_Required task_
Format every line of the material below as a numbered list, dropping the blank lines.

========================

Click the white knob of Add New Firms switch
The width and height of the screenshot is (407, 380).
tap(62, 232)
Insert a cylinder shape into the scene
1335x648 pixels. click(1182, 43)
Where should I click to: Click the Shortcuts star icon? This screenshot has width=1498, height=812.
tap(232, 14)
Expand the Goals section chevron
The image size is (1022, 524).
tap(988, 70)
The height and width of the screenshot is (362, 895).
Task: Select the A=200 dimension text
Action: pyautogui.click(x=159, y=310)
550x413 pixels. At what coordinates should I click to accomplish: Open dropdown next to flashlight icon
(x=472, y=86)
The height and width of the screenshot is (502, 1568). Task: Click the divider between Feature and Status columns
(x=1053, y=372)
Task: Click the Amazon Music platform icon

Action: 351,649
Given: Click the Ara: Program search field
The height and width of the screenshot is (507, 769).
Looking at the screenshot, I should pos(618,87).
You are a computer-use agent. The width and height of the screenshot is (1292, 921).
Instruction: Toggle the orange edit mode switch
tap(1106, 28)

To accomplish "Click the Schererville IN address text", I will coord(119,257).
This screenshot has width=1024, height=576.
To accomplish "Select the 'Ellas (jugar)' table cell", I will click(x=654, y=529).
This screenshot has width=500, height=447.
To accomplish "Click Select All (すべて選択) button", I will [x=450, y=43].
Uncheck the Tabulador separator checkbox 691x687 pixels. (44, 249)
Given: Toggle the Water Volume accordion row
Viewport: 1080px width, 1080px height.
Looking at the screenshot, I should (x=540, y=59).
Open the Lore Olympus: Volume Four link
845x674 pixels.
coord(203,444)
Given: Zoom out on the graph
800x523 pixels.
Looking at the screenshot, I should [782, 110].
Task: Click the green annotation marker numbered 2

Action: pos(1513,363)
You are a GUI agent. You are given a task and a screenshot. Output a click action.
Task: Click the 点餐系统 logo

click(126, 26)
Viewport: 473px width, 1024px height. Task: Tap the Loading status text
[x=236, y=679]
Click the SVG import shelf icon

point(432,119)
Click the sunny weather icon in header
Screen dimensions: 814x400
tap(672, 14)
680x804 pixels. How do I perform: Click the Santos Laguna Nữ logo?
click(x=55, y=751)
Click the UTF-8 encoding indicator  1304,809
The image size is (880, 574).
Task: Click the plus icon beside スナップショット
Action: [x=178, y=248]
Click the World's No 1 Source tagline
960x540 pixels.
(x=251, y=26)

========================

_Task result_
1. Click the white knob of Add New Firms switch
2. The width and height of the screenshot is (407, 380).
3. tap(62, 232)
4. Insert a cylinder shape into the scene
5. 1335x648 pixels. click(1182, 43)
6. Where should I click to: Click the Shortcuts star icon? This screenshot has width=1498, height=812.
7. tap(232, 14)
8. Expand the Goals section chevron
9. The image size is (1022, 524).
10. tap(988, 70)
11. The height and width of the screenshot is (362, 895).
12. Task: Select the A=200 dimension text
13. Action: pyautogui.click(x=159, y=310)
14. 550x413 pixels. At what coordinates should I click to accomplish: Open dropdown next to flashlight icon
15. (x=472, y=86)
16. The height and width of the screenshot is (502, 1568). Task: Click the divider between Feature and Status columns
17. (x=1053, y=372)
18. Task: Click the Amazon Music platform icon
19. Action: 351,649
20. Given: Click the Ara: Program search field
21. The height and width of the screenshot is (507, 769).
22. Looking at the screenshot, I should pos(618,87).
23. You are a computer-use agent. The width and height of the screenshot is (1292, 921).
24. Instruction: Toggle the orange edit mode switch
25. tap(1106, 28)
26. To accomplish "Click the Schererville IN address text", I will coord(119,257).
27. This screenshot has width=1024, height=576.
28. To accomplish "Select the 'Ellas (jugar)' table cell", I will click(x=654, y=529).
29. This screenshot has width=500, height=447.
30. To accomplish "Click Select All (すべて選択) button", I will [x=450, y=43].
31. Uncheck the Tabulador separator checkbox 691x687 pixels. (44, 249)
32. Given: Toggle the Water Volume accordion row
33. Viewport: 1080px width, 1080px height.
34. Looking at the screenshot, I should (x=540, y=59).
35. Open the Lore Olympus: Volume Four link
36. 845x674 pixels.
37. coord(203,444)
38. Given: Zoom out on the graph
39. 800x523 pixels.
40. Looking at the screenshot, I should [782, 110].
41. Task: Click the green annotation marker numbered 2
42. Action: pos(1513,363)
43. You are a GUI agent. You are given a task and a screenshot. Output a click action.
44. Task: Click the 点餐系统 logo
45. click(126, 26)
46. Viewport: 473px width, 1024px height. Task: Tap the Loading status text
47. [x=236, y=679]
48. Click the SVG import shelf icon
49. point(432,119)
50. Click the sunny weather icon in header
51. Screen dimensions: 814x400
52. tap(672, 14)
53. 680x804 pixels. How do I perform: Click the Santos Laguna Nữ logo?
54. click(x=55, y=751)
55. Click the UTF-8 encoding indicator  1304,809
56. The image size is (880, 574).
57. Task: Click the plus icon beside スナップショット
58. Action: [x=178, y=248]
59. Click the World's No 1 Source tagline
60. 960x540 pixels.
61. (x=251, y=26)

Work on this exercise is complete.